> Task brief: Pick up at the line with "You are a computer-use agent. The height". Write it out exactly, along with each later line through the end of the data, and nothing more.

─── Provided data ───

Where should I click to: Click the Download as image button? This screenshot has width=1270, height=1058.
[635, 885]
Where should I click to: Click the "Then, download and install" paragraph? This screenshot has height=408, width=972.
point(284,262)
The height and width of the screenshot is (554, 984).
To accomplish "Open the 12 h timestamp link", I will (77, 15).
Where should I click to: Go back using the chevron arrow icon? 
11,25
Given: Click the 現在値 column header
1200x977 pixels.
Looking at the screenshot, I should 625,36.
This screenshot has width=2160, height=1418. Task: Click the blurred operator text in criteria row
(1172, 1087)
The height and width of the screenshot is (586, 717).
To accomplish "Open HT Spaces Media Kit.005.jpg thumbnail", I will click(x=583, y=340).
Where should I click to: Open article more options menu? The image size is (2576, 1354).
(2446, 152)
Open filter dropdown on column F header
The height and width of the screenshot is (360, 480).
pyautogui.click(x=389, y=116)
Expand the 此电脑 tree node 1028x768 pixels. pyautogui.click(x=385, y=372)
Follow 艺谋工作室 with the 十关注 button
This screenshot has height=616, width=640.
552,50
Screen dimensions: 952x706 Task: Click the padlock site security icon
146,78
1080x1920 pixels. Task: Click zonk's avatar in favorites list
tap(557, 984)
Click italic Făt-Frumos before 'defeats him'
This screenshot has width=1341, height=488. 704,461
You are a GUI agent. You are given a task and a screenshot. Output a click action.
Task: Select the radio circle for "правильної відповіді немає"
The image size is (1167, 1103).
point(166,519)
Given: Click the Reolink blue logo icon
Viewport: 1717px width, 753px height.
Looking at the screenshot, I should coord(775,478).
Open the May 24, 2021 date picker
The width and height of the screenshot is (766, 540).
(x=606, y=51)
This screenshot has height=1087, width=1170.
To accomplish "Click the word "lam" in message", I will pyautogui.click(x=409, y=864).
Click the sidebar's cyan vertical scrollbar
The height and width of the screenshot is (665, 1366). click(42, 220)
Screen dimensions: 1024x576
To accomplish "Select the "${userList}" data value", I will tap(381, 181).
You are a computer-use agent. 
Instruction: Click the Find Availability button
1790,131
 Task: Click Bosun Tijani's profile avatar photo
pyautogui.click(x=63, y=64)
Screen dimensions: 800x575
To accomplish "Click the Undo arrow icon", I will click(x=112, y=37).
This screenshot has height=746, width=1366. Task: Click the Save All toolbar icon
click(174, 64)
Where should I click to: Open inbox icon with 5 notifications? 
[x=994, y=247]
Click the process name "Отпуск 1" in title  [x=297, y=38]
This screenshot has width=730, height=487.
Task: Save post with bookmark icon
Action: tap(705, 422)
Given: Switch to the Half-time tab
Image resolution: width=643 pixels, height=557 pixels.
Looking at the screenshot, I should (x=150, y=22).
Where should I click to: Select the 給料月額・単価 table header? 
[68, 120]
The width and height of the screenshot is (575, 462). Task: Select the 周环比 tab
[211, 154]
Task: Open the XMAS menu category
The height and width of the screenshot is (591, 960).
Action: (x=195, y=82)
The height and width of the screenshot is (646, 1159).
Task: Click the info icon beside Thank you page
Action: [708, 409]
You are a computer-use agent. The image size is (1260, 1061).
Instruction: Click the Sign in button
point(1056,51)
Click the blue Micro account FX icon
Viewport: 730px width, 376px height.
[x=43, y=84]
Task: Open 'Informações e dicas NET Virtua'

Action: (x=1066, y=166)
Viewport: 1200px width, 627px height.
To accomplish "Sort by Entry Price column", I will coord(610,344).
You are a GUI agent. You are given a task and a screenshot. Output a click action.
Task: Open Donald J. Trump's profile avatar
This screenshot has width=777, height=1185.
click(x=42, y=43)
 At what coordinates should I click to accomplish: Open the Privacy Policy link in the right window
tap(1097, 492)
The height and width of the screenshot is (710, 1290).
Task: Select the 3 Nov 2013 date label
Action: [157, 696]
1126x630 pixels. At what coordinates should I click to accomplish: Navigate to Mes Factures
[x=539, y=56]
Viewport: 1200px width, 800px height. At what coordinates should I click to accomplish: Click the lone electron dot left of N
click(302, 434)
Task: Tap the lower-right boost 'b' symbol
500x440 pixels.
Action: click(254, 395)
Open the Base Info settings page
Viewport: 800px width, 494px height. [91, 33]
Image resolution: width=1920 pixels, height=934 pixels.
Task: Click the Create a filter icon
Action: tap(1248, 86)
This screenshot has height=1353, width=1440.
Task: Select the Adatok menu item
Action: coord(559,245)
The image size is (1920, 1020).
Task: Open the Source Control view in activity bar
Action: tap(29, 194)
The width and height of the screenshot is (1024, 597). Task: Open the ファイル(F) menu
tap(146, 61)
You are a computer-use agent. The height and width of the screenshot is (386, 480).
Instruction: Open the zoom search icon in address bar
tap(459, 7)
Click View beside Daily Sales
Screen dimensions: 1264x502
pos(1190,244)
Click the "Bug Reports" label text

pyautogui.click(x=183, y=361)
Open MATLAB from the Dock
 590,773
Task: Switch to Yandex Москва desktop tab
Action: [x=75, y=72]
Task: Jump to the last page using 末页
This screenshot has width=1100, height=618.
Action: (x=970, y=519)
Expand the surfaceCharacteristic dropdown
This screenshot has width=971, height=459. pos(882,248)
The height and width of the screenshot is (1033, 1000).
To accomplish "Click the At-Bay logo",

───

> Answer to this task:
You are a computer-use agent. The height and width of the screenshot is (386, 480).
Instruction: Open the zoom search icon in address bar
tap(459, 7)
Click View beside Daily Sales
Screen dimensions: 1264x502
pos(1190,244)
Click the "Bug Reports" label text

pyautogui.click(x=183, y=361)
Open MATLAB from the Dock
 590,773
Task: Switch to Yandex Москва desktop tab
Action: [x=75, y=72]
Task: Jump to the last page using 末页
This screenshot has width=1100, height=618.
Action: (x=970, y=519)
Expand the surfaceCharacteristic dropdown
This screenshot has width=971, height=459. pos(882,248)
The height and width of the screenshot is (1033, 1000).
To accomplish "Click the At-Bay logo",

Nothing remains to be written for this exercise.